The word “Kavanaugh” is meant to evoke the fear that aggrieved women will hurtle out of the past to tear down men from their rightful perches of privilege.
Democrats seem blown back by the ferocious — and often fictional — effort.
Naomi Wolf told Bill Clinton, and later Al Gore, they should present themselves as the Good Father, strong enough to protect the home (America) from invaders.
You’d think by now that Democrats would have learned to do that in a compassionate way, and that they would be ready to counteract Republican horror movies. It is always the same shameless playbook, replicated since Richard Nixon launched his racist Southern Strategy, stirring up fears on desegregation and busing. They merely reboot it to suit the times.
The only difference — and it is a shocking one — is that Donald Trump cuts out the middleman. He handles the dirty work himself — and revels in it. In the old days, presidents let their hatchet men stir up the racist skulduggery behind the scenes. So when Republican lawmakers complain about Trump’s white nationalist rhetoric, what they are really saying is that they prefer a more subtle racism.

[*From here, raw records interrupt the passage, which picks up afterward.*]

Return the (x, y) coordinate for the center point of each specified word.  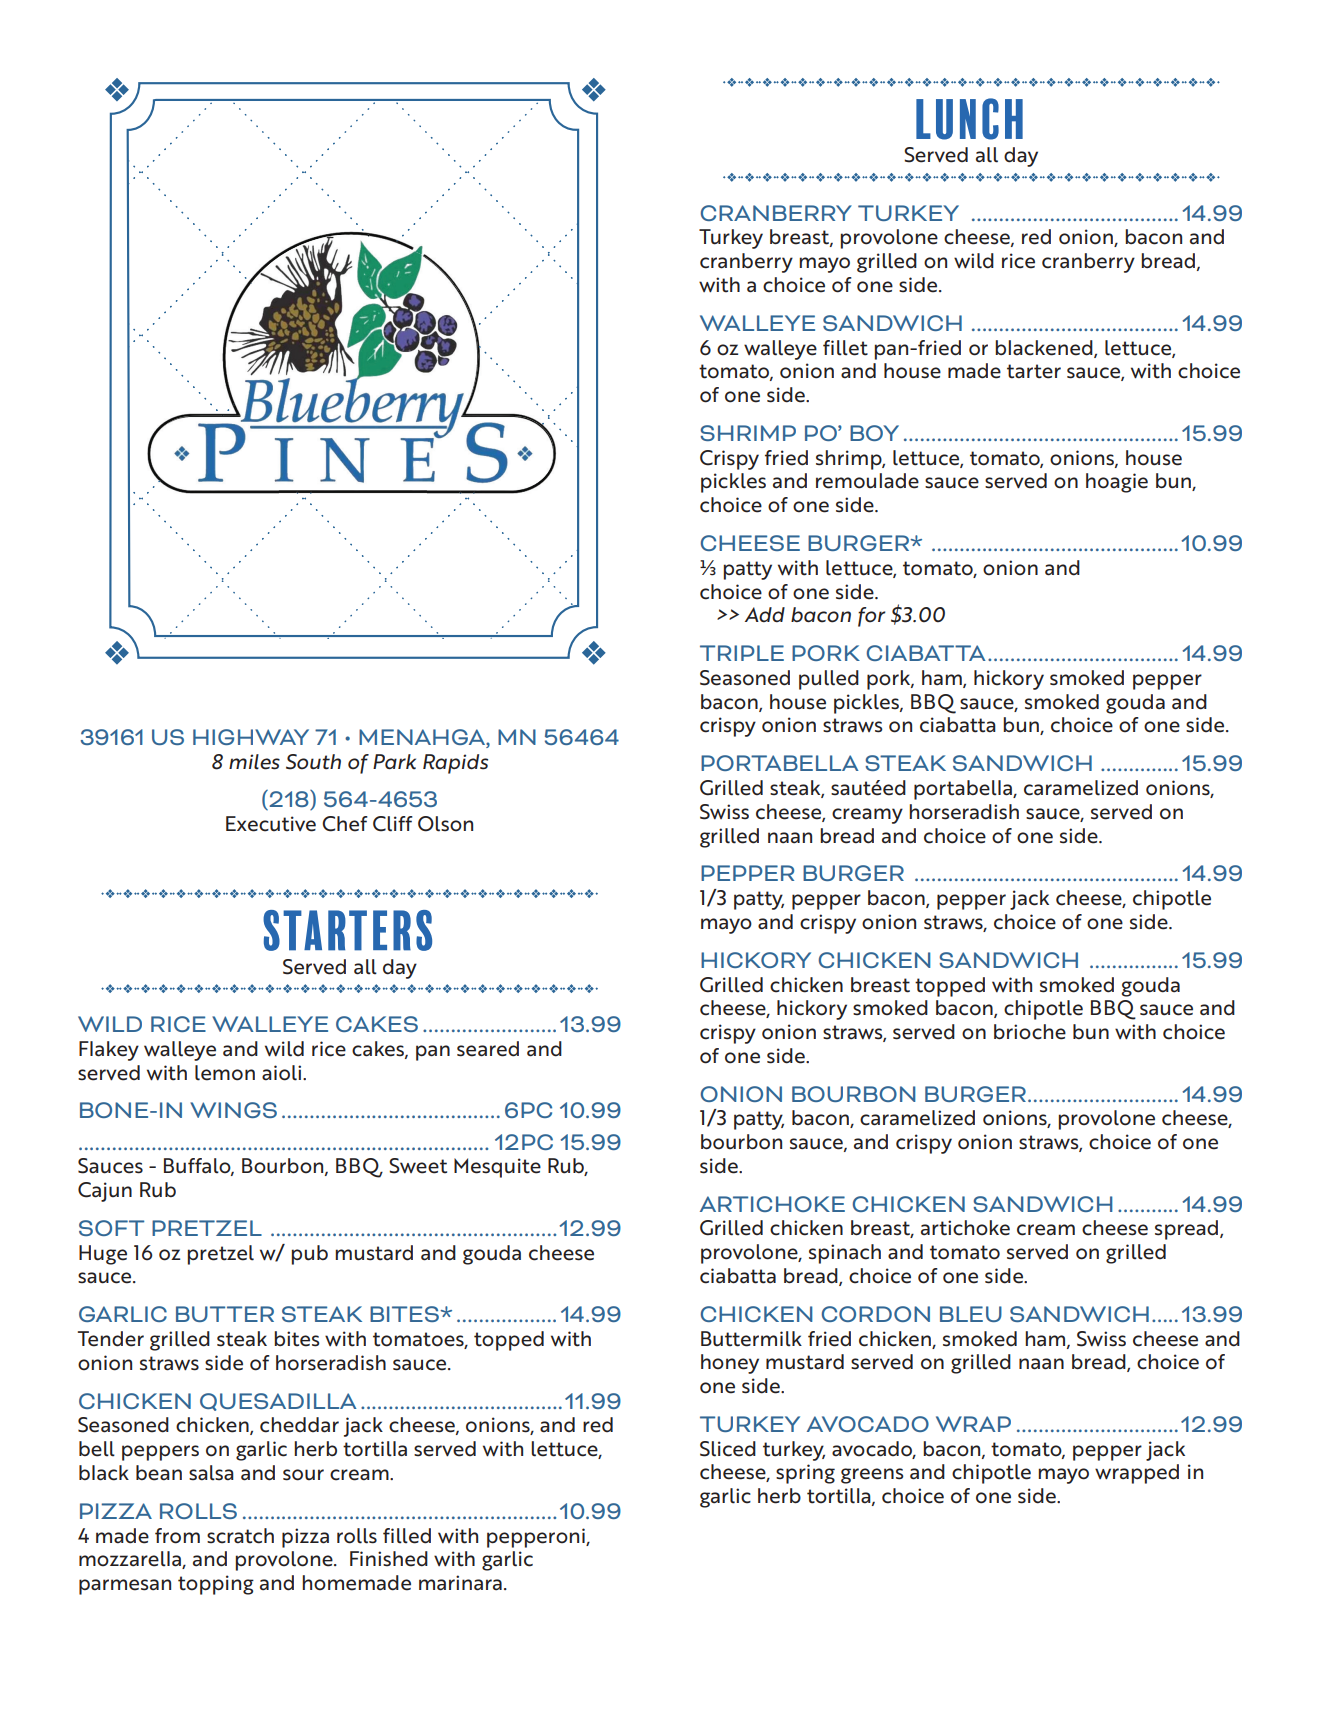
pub (310, 1255)
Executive (271, 824)
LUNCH (969, 119)
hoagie (1117, 483)
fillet (845, 348)
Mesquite (497, 1168)
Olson (445, 824)
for (872, 617)
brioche (1030, 1032)
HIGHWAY (251, 737)
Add (765, 614)
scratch (240, 1536)
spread (1188, 1230)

When I covered the ’88 race, I watched Lee Atwater and Roger Ailes concoct the scheme to bring down Michael Dukakis by making “Willie Horton his running mate,” as Atwater put it. The ads made by the Bush campaign and outside groups centered on Horton, a black criminal who broke into a Maryland house, raped a white woman and stabbed her husband while on a weekend furlough from a Massachusetts prison.
“The only question is whether we depict Willie Horton with a knife in his hand or without it,” Ailes told Time magazine.

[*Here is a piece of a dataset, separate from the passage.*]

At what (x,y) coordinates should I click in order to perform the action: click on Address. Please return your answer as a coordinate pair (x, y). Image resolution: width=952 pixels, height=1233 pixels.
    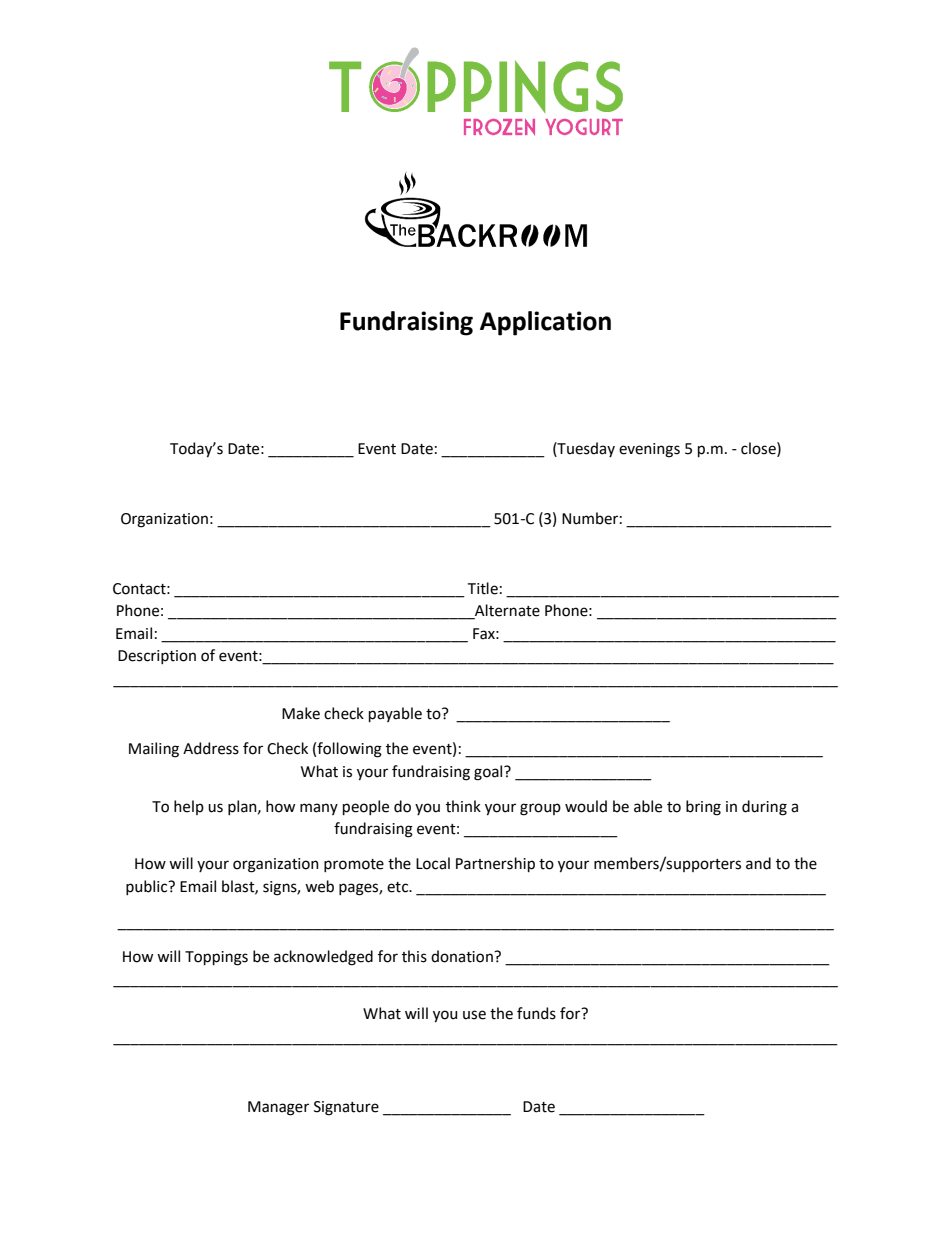
    Looking at the image, I should click on (211, 748).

During the 2000 South Carolina primary, W.’s backers tried to appeal to racist voters with a whispered lie that John McCain fathered an illegitimate black child.
In 2004, Dick Cheney bluntly warned Americans that if they elected John Kerry, terrorists would hit us with a “devastating” attack (even though the devastating Sept. 11 attack came on Cheney’s watch).
This season of ghouls is animated by the ghost of Roger Ailes, who — bankrolled by Rupert Murdoch — was the mastermind behind the hate-breeding technique he perfected on Fox News. It bore poison fruit with the Florida bomb suspect, whose Facebook page was littered with Fox News agitprop.
One Fox producer under Ailes said they called it “riling up the crazies.” For Ailes and now for his Frankenstein Trump — who has Ailes’s old lieutenant Bill Shine as his media czar — it’s all about picking and inventing the right battles, finding the lowest common denominator to boost ratings.
“Divide and Conquer,” an excellent new documentary produced by Alex Gibney and directed by Alexis Bloom, shows the divisive strategy Ailes used to help elect a succession of Republican presidents, even as he turned Fox News into a sexually transgressive cult where he and Bill O’Reilly and others could get away with any predation.
For Ailes, and later Trump, politics was a war to preserve a gauzy John Wayne throwback world, patriotic and traditional, to save it from a sneering, contemptuous elite and from the “Other.” Ailes was a student of Hitler propagandist Leni Riefenstahl. Sometimes, as with Trump’s birther campaign, the Other needed to be made to seem even more Other. Michelle Obama segments were designed to scare.
In the documentary, those around Ailes marveled at his relentless talent for pouring gas on a fire, for stoking the paranoia and fear that would keep viewers on the hook.
Trump’s main training for politics was being a sparring star in the House That Roger Built. And Ailes taught Trump well.